#### [ВЫБРАННЫЙ ТЕКСТ]
━━━━━━━━━━━━━━━━━━━━

Он очень сухо ответил:
- Это Вам решать. Мы здесь живем. Моя жена каждый день ездит на работу и обратно именно этим маршрутом. Если Вас это хоть как-то успокоит - все автобусы Иерусалим-Хеврон - пуленепробиваемые, поэтому на автобусе к нам сегодня в любом случае ехать безопаснее, чем на машине.
Прикрыв красные, как у кролика глаза солнечными очками, собралась и поехала. Не из-за продвинутых, в смысле безопасности, автобусов, что, кстати, очень пригодилось, а из-за легкого презрения, которое нельзя было не услышать в его голосе.
Сразу за Эфратой началось камнеметание, и автобус на полном ходу стало как бы легонько покачивать. Пассажиры этого как будто не замечали. Кто-то достал еду, кто-то безмятежно спал или продолжал болтать с попутчиками. Обычный распорядок нарушался лишь одним: по-птичьи короткими вскриками - один вскрик на каждый удар по бронированному боку автобуса. Пронзительные звуки исходили от одной странной особы в до смешного ненужных в пасмурный день темных очках - слева у окна в конце салона. Она же время от времени судорожно, как при бомбежке, прикрывала руками голову. Видно было, что она чужая, но неясно - из каких мест и, поэтому, с ней добродушно-насмешливо заговорили сразу на трех предположительно доступных ей языках - русском, английском и даже идише. Публика была смешанная: харедим в черных шляпах, "вязаные кипы", "русские" из Кирьят Арбы. Эти последние сошли буквально в километре от Хеврона. Автобус же, пропетляв еще по их уютному городку, необычайно зеленому, с привычно-милыми глазу красными черепичными крышами, въехал туда, где на конечной остановке у здания Бейт-Хадассы ждал меня Мушник. Я знала, что здесь он и живет, в левом крыле этого знаменитого дома. Перед зданием - участок дороги, длиной метров в сто, и на обоих его концах - солдаты.

━━━━━━━━━━━━━━━━━━━━

#### [ВЫДЕРЖКИ ИЗ ДАННЫХ]
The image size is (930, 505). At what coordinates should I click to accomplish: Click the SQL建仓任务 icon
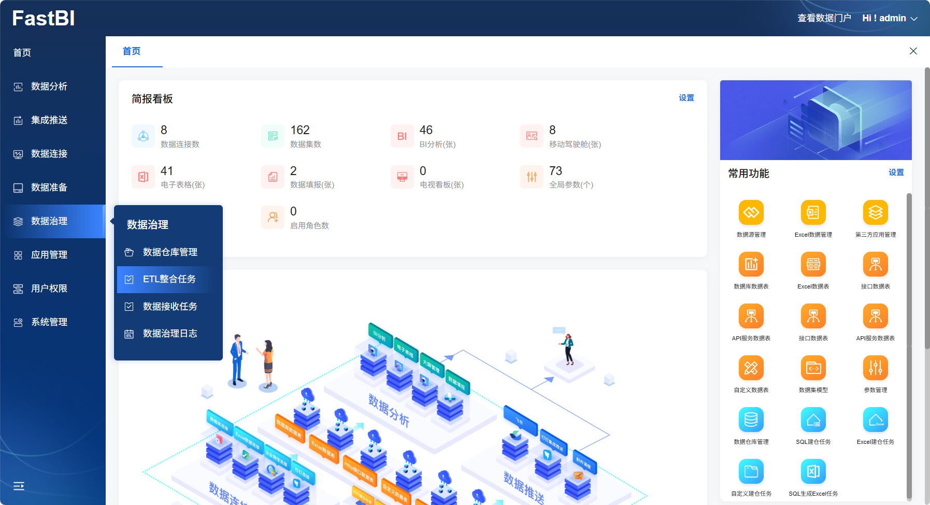pyautogui.click(x=813, y=420)
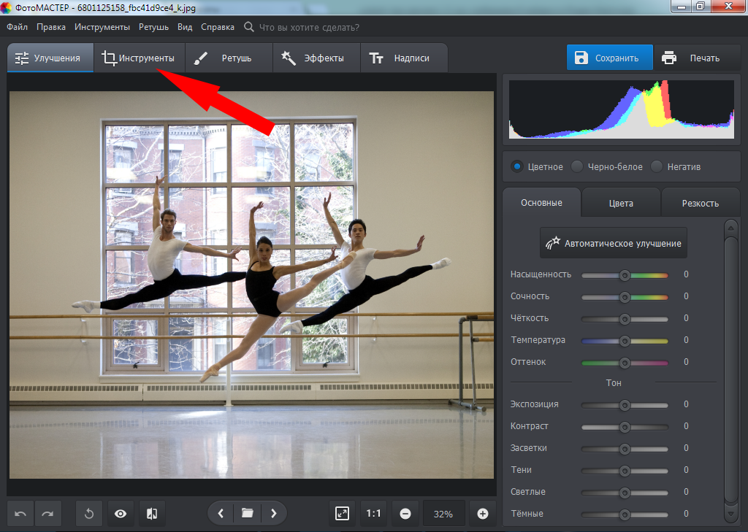The width and height of the screenshot is (748, 532).
Task: Select the Негатив radio option
Action: coord(657,167)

━━━━━━━━━━━━━━━━━━━━

#### [ИСХОДНЫЙ ЗАПРОС]
Воспроизведите без изменений часть текста о поездке на автобусе в Хеврон: начните с того места, где стоят слова «Он очень сухо», и остановитесь после слов «в его голосе.».

#### [РЕЗУЛЬТАТ]
Он очень сухо ответил:
- Это Вам решать. Мы здесь живем. Моя жена каждый день ездит на работу и обратно именно этим маршрутом. Если Вас это хоть как-то успокоит - все автобусы Иерусалим-Хеврон - пуленепробиваемые, поэтому на автобусе к нам сегодня в любом случае ехать безопаснее, чем на машине.
Прикрыв красные, как у кролика глаза солнечными очками, собралась и поехала. Не из-за продвинутых, в смысле безопасности, автобусов, что, кстати, очень пригодилось, а из-за легкого презрения, которое нельзя было не услышать в его голосе.